„Gotowe na wszystko” nie przetrwałyby dzisiaj. Powód wydaje się równie kontrowersyjny co samo zjawisko
„Gotowe na wszystko” to serial komediowo-dramatyczny, który opowiada o losach pięciu przyjaciółek z przedmieścia Wisteria Lane. Serial był emitowany w latach 2004-2012 i cieszył się ogromną popularnością i uznaniem. Jednak jedna z jego gwiazd, Eva Longoria, twierdzi, że dziś serial mógłby zostać skasowany przez tzw. cancel culture. Co to takiego?
Cancel culture to zjawisko społeczne polegające na bojkotowaniu / wykluczaniu osób lub dzieł, które uznaje się za kontrowersyjne lub obraźliwe dla pewnych grup. Longoria, która grała Gabrielle Solis, stwierdziła w rozmowie z Entertainment Tonight, że serial był przełomowy i poruszał wiele szokujących tematów w tamtym czasie.
Nie wiem, czy moglibyśmy dzisiaj zrealizować ten program. Myślę, że zostalibyśmy skasowani. Nie mówię tu jednak o skasowaniu przez decydentów telewizyjnych, ale skasowaniu w kulturze - powiedziała aktorka. Longoria dodała jednak, że gdyby tylko pojawiła się taka możliwość, to nie zawahałaby się zagrać w reboocie „Gotowych na wszystko”. Aktorka żartuje, że byłaby pewnie nie tylko pierwsza, co i ostatnia.

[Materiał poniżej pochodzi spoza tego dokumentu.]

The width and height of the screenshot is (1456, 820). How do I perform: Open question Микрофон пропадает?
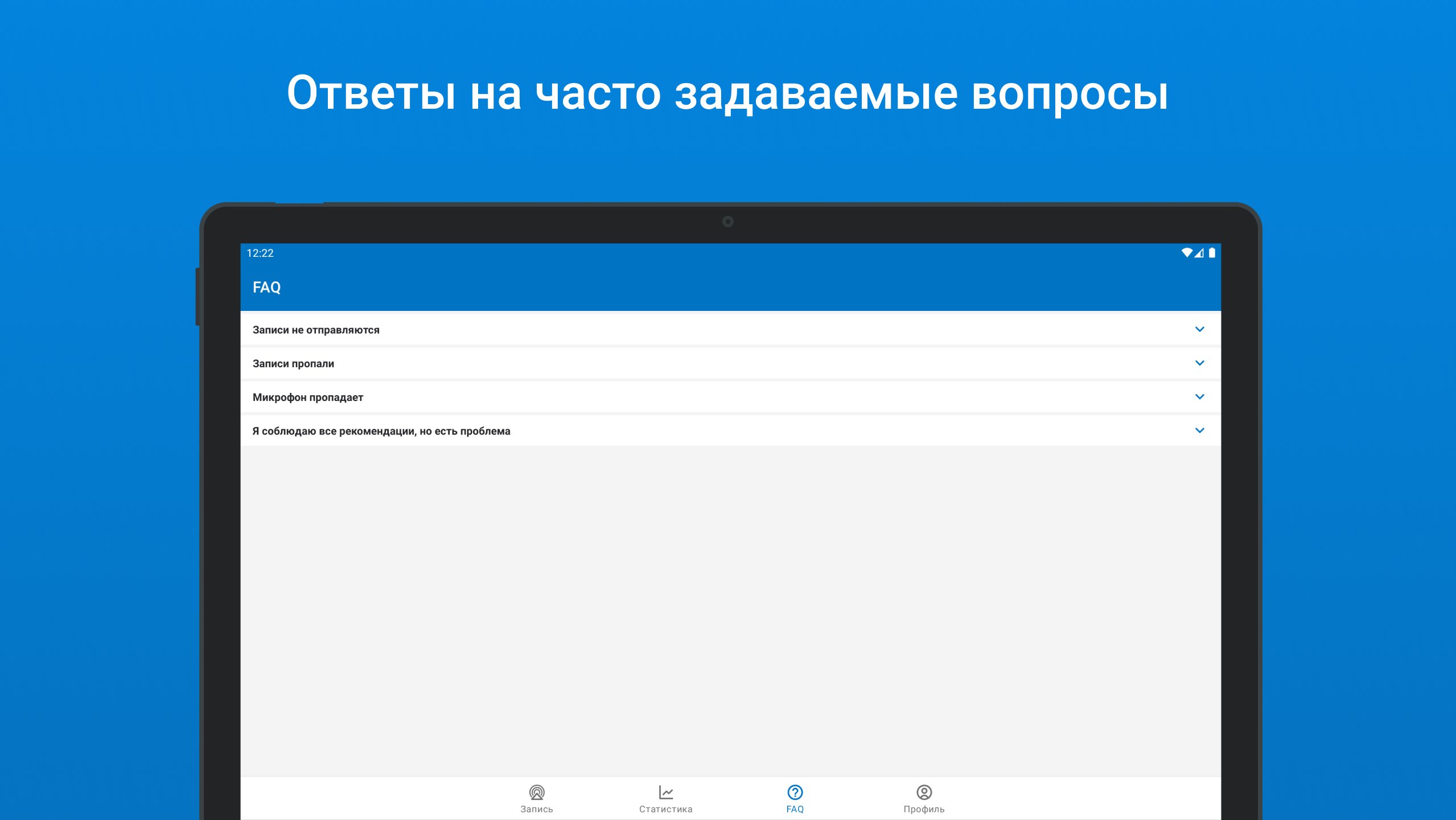[307, 397]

Longoria jest aktualnie zajęta promowaniem swojego reżyserskiego debiutu, filmu „Flamin’ Hot: Smak sukcesu”. Film opowiada o Richardzie Montañezie, woźnym w firmie Frito Lay, który wynalazł Flamin’ Hot Cheetos i stał się milionerem. Film miał już swoją premierę 9 czerwca 2023 roku w Polsce (11 marca na świecie).